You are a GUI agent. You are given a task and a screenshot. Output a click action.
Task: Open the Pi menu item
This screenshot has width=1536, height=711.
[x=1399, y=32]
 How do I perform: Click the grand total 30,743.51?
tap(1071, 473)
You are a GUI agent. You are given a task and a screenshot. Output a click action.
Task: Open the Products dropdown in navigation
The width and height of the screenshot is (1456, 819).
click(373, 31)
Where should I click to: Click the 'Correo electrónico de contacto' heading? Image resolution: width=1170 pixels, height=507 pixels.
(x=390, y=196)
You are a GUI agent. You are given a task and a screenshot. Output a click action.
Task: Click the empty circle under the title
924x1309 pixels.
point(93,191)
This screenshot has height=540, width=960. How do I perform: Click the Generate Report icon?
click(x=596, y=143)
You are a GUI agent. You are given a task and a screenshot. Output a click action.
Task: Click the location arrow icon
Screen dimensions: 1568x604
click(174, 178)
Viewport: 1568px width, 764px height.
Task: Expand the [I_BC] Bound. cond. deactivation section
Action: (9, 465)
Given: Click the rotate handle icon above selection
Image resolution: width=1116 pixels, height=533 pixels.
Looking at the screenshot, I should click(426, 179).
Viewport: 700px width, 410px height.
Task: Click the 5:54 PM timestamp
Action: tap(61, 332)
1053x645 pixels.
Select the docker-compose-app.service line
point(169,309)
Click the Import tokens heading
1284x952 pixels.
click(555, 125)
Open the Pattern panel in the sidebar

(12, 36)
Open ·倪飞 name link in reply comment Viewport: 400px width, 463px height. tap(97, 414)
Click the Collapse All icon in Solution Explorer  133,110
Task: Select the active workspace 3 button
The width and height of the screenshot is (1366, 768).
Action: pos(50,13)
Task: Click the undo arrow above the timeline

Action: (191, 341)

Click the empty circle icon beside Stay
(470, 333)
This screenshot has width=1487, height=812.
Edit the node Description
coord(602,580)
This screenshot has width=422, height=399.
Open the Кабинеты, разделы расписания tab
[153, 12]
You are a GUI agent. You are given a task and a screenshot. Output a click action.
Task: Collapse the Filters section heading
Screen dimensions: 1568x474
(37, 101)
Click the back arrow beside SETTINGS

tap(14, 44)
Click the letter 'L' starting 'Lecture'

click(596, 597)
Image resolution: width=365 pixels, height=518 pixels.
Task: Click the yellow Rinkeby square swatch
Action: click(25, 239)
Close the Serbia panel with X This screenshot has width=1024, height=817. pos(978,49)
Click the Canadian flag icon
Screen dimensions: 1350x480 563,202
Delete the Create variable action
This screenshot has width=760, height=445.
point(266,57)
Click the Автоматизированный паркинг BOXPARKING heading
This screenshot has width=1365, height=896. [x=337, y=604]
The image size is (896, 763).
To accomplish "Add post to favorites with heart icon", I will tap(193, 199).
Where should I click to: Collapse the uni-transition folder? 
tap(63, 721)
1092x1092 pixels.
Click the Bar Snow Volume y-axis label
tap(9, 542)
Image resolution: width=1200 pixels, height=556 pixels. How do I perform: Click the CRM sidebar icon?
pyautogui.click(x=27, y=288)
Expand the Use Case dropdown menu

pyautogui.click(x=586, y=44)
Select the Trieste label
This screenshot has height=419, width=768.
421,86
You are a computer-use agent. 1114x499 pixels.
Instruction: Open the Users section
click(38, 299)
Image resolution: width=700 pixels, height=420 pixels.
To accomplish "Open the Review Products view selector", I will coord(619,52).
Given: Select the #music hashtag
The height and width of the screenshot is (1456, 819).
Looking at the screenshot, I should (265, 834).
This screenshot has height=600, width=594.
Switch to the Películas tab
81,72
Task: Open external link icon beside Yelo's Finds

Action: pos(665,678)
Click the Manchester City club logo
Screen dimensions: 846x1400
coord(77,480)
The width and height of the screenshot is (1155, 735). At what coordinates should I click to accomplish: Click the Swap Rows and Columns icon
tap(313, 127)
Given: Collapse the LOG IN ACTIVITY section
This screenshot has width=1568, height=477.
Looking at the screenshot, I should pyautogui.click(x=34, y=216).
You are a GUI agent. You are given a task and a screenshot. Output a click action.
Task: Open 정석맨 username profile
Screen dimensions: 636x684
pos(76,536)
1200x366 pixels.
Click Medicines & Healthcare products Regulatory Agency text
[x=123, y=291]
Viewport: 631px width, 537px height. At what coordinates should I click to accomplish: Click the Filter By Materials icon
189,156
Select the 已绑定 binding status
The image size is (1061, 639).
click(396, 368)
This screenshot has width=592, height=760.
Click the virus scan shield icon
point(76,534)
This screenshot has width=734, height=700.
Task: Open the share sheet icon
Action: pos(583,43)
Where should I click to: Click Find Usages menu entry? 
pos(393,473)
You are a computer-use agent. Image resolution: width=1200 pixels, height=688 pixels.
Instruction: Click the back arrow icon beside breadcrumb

REQUIRED WORK: Begin at the first line of the material above. Transcribe each line exactly, ending with the line that contains "Given: Click the".

EXPECTED ANSWER:
You are a GUI agent. You are given a task and a screenshot. Output a click action.
Task: Open the Pi menu item
This screenshot has width=1536, height=711.
[x=1399, y=32]
 How do I perform: Click the grand total 30,743.51?
tap(1071, 473)
You are a GUI agent. You are given a task and a screenshot. Output a click action.
Task: Open the Products dropdown in navigation
The width and height of the screenshot is (1456, 819).
click(373, 31)
Where should I click to: Click the 'Correo electrónico de contacto' heading? Image resolution: width=1170 pixels, height=507 pixels.
(x=390, y=196)
You are a GUI agent. You are given a task and a screenshot. Output a click action.
Task: Click the empty circle under the title
924x1309 pixels.
point(93,191)
This screenshot has height=540, width=960. How do I perform: Click the Generate Report icon?
click(x=596, y=143)
You are a GUI agent. You are given a task and a screenshot. Output a click action.
Task: Click the location arrow icon
Screen dimensions: 1568x604
click(174, 178)
Viewport: 1568px width, 764px height.
Task: Expand the [I_BC] Bound. cond. deactivation section
Action: (9, 465)
Given: Click the rotate handle icon above selection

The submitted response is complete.